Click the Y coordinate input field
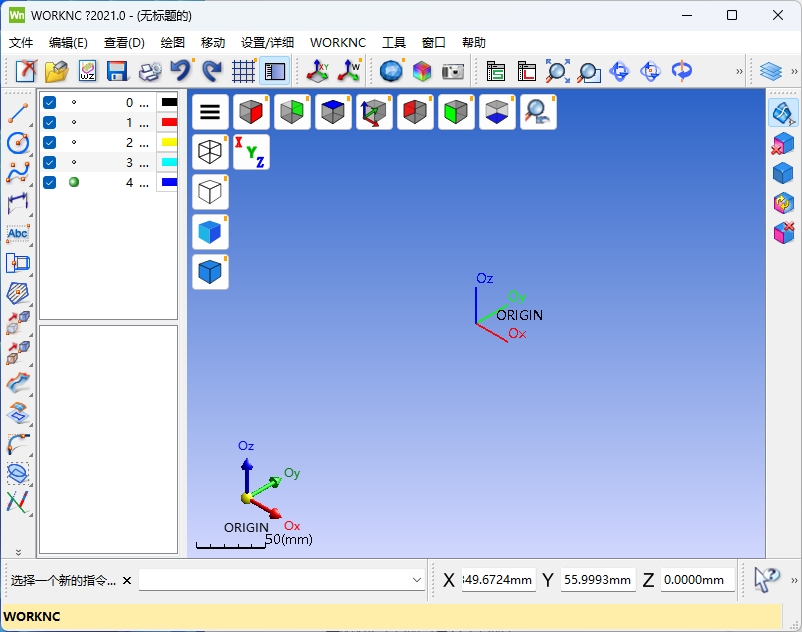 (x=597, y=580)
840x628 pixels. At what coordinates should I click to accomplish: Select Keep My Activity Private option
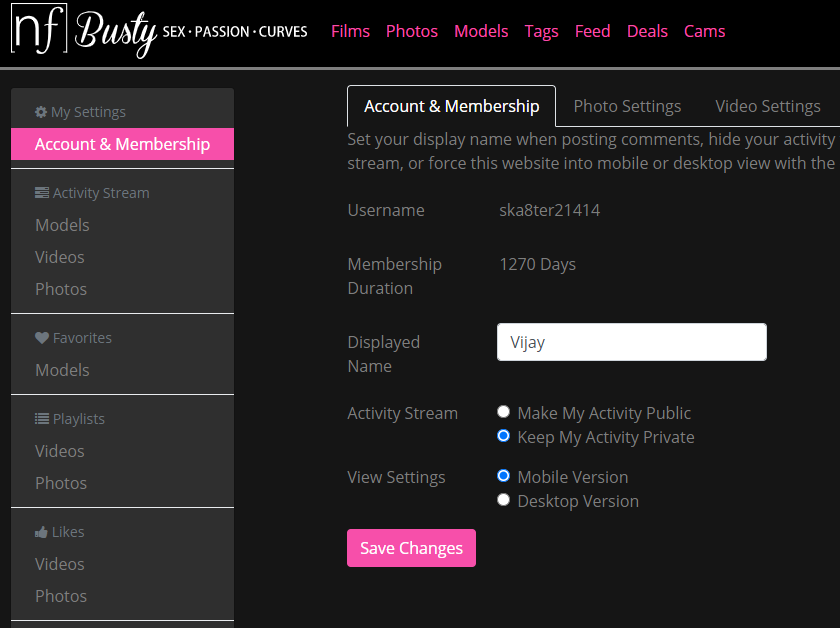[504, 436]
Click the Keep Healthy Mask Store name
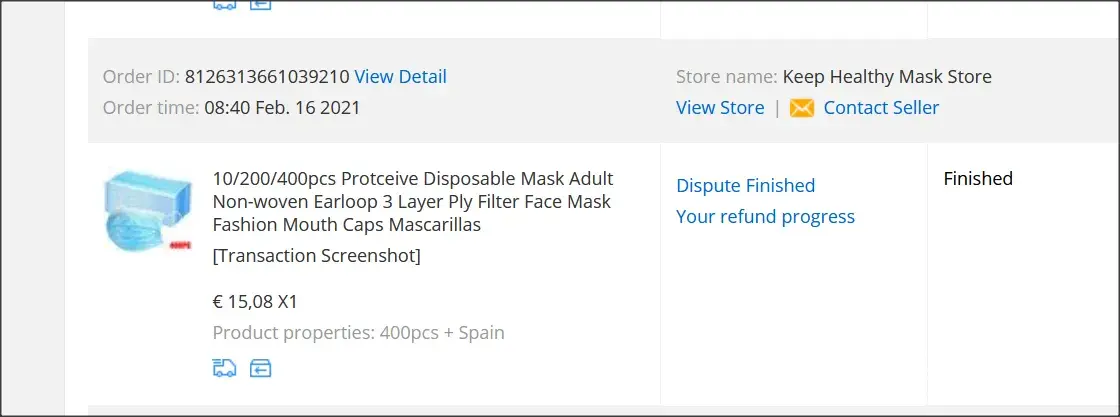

──────

**Try it:** Output each record above exactly; omit the images.

**Written response:**
Click the Y coordinate input field
 (x=597, y=580)
840x628 pixels. At what coordinates should I click to accomplish: Select Keep My Activity Private option
[504, 436]
Click the Keep Healthy Mask Store name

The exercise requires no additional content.